Os filósofos materialistas
Amós Coêlho da Silva (UERJ eUGF)
Para Junito Brandão, volume I, Mitologia Grega, segundo capítulo, mito é revelação, imago mundi, cifrada num símbolo, o qual na sua simplicidade didática, ele remete ao elemento grego, passando à matriz verbal, BRANDÃO, 1994: 38: ‘symballein, lançar com,’ arremessar ao mesmo tempo, “com-jogar”. De início, símbolo era um sinal de reconhecimento... Agora, uma interferência deste leitor aqui presente.
Aquele elemento poético, denominado por Aristóteles anagnórisis, que se traduz em português por reconhecimento – foi explorado, por exemplo, em A Moreninha, Joaquim Manuel de Macedo, que todos conhecemos. Ora, de fato, a personagem Augusto, caracterizada como volúvel, resistiu aos encantos da brejeira Carolina, porque estava sendo leal a um juramento de eterna fidelidade, quando Augusto contava treze anos perante ela com oito num jardim de uma gruta.

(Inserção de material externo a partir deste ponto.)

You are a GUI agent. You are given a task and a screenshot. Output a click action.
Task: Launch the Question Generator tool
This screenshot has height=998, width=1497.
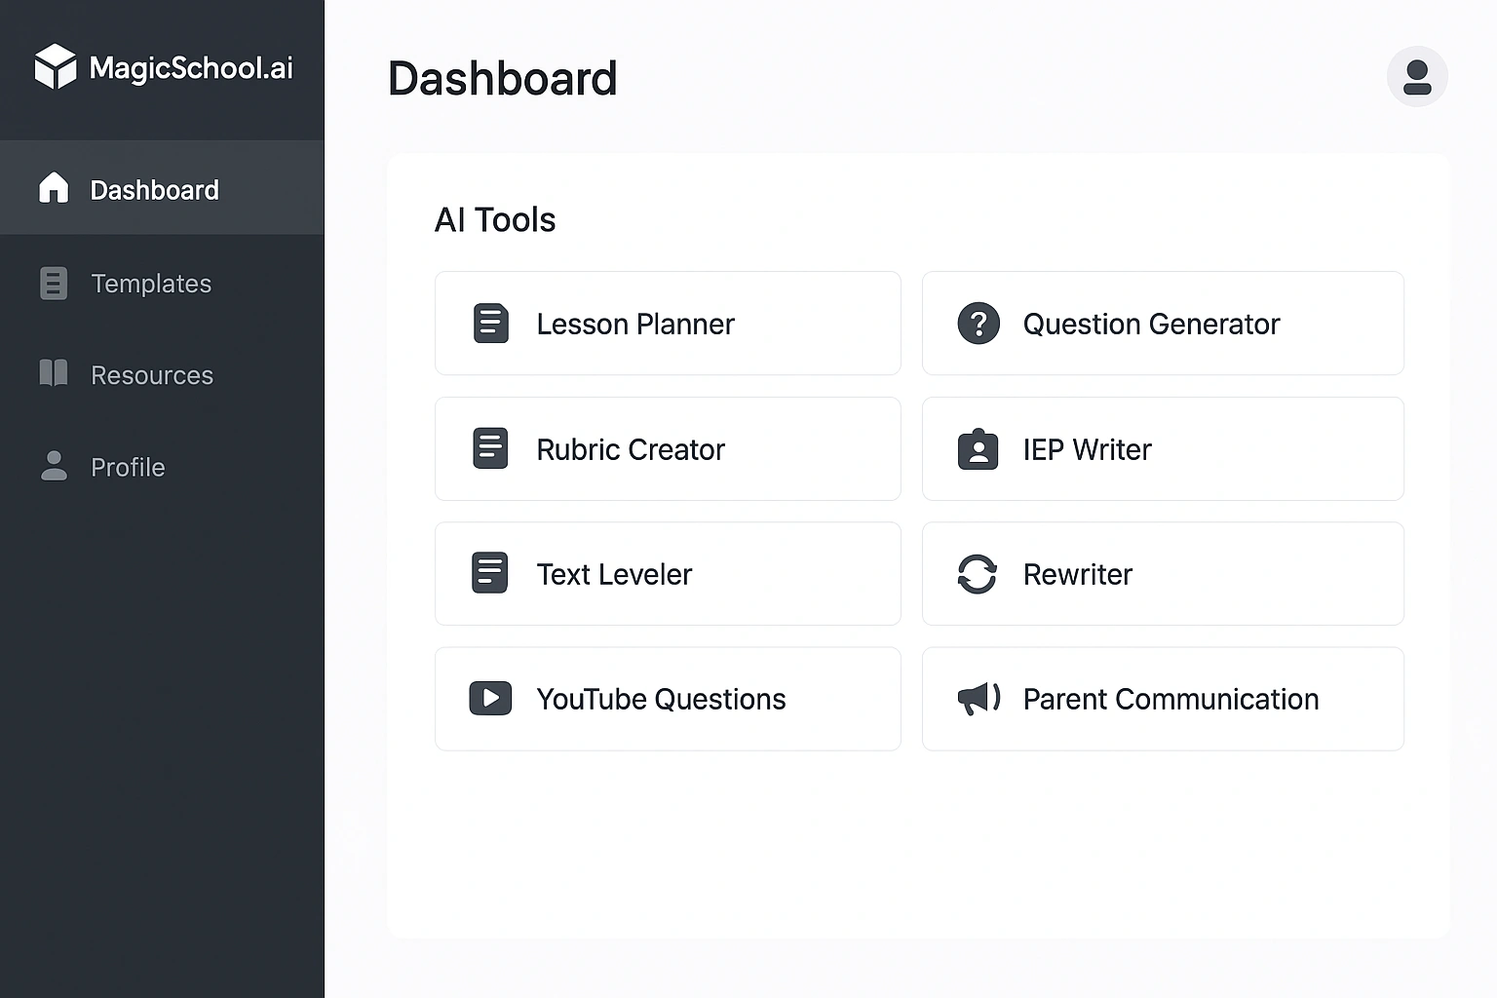[1162, 324]
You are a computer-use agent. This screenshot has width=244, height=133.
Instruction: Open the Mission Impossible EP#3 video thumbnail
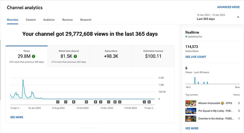click(191, 103)
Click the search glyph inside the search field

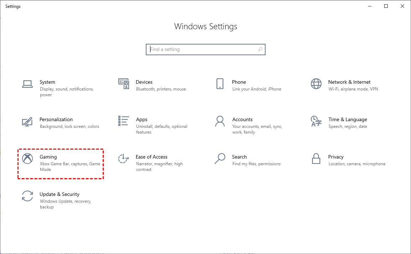tap(260, 49)
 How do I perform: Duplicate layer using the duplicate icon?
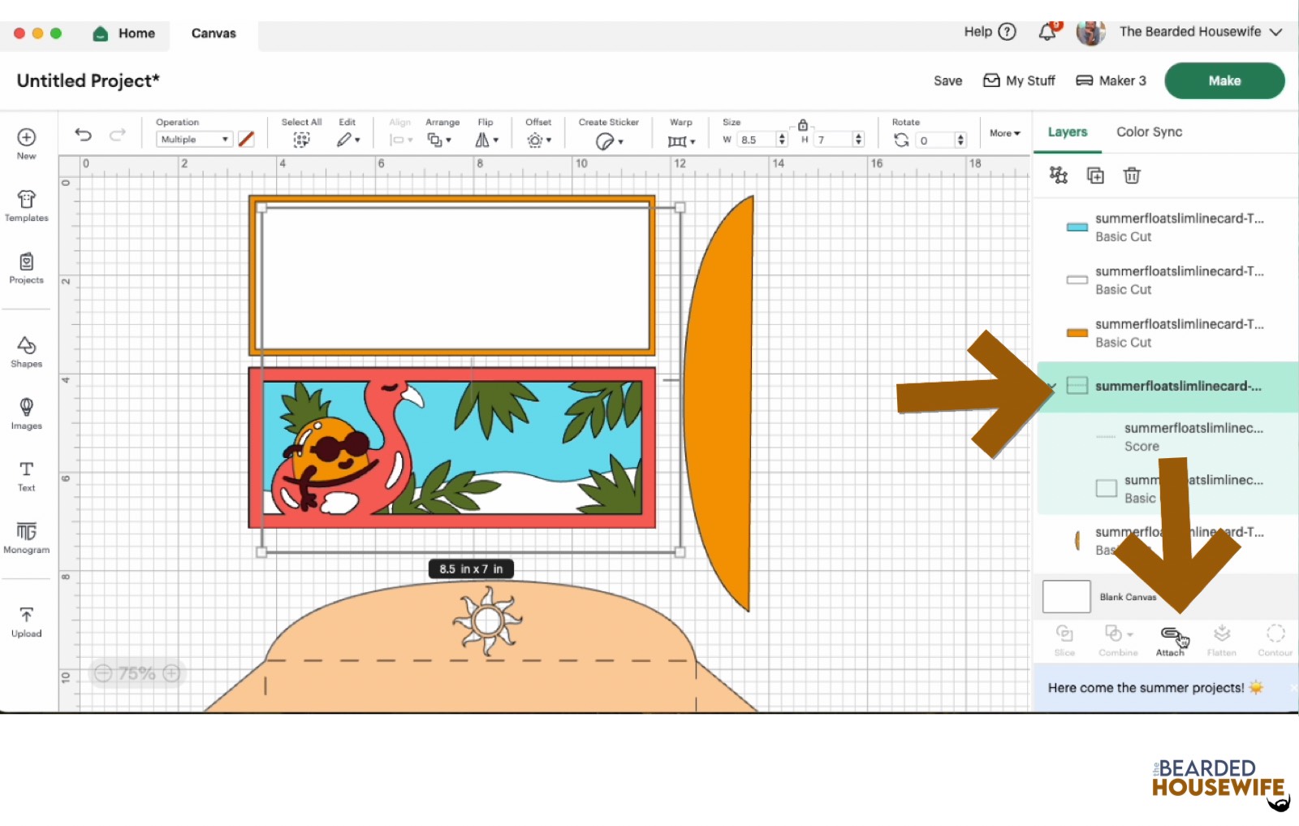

Qual a importância da abordagem desses elementos emblemáticos da anagnórisis e peripécia no romance de Macedo? Pois bem, este re-encontro sob a aparência de casualidade, deflagra uma revelação, uma re-descoberta do segredo e juramento, contidos no camafeu e na esmeralda, foi o que re-uniu os dois amantes, à maneira do conceito de rito de Junito Brandão que indica a este propósito o pensamento do pesquisador Mircea Eliade, para explicar uma cena dramática muito semelhante àquela que eu, leitor de ambos, cito a respeito de Joaquim Manuel de Macedo: Um objeto ou um ato não se tornam reais, a não ser na medida em que repetem um arquétipo. Assim a realidade se adquire exclusivamente pela repetição ou participação; tudo que não possui um modelo exemplar é vazio de sentido, isto é, carece de realidade. (BRANDÃO, 1994: 40) Donde, rito, que é o aspecto litúrgico do mito, transforma a palavra em ‘verbo’, sem o que ela é apenas ‘lenda’, “legenda”, o que deve ser lido e não mais proferido. (BRANDÃO, idem)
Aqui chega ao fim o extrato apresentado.